Their final, unanimous vote Thursday just after midnight cleared the way for the city to create new mental health crisis teams, expand mental health training for 911 call-takers, and boost programs aimed at preventing violence without police.
Many who spoke at a five-hour public hearing before the vote said they feared the plan would ultimately leave the police department stretched too thin amid a spike in violent crime. Others said they thought it was a good first step but didn't go far enough to boost funding for housing and social services.
In the process, the council made one concession to Mayor Jacob Frey: By a 7-6 vote, they upheld the current authorized size of the force, 888, rather than lowering it to about 750, closer to the minimum required by the city charter.

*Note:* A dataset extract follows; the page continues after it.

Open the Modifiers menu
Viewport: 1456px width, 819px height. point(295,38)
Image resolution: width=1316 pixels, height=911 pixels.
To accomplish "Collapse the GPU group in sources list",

Frey had threatened to veto the budget if the council lowered the limit, even though the force is so depleted by retirements, resignations and officers on leave that the change would have no practical effect on the number of officers on the street next year.
Council members who supported the plan to trim the police budget viewed their vote as a victory and a step toward fulfilling a pledge nine of them made to work toward ending the department after Floyd's death.
"Every resident in our city deserves to make it home safe at the end of the day. It's easy to talk about what the future of public safety should look like, it's much harder to put your money where your mouth is," Council Member Jeremiah Ellison said in a statement.
The council's plan, he said, "takes this conversation out of the realm of 'what if' and makes that vision a reality."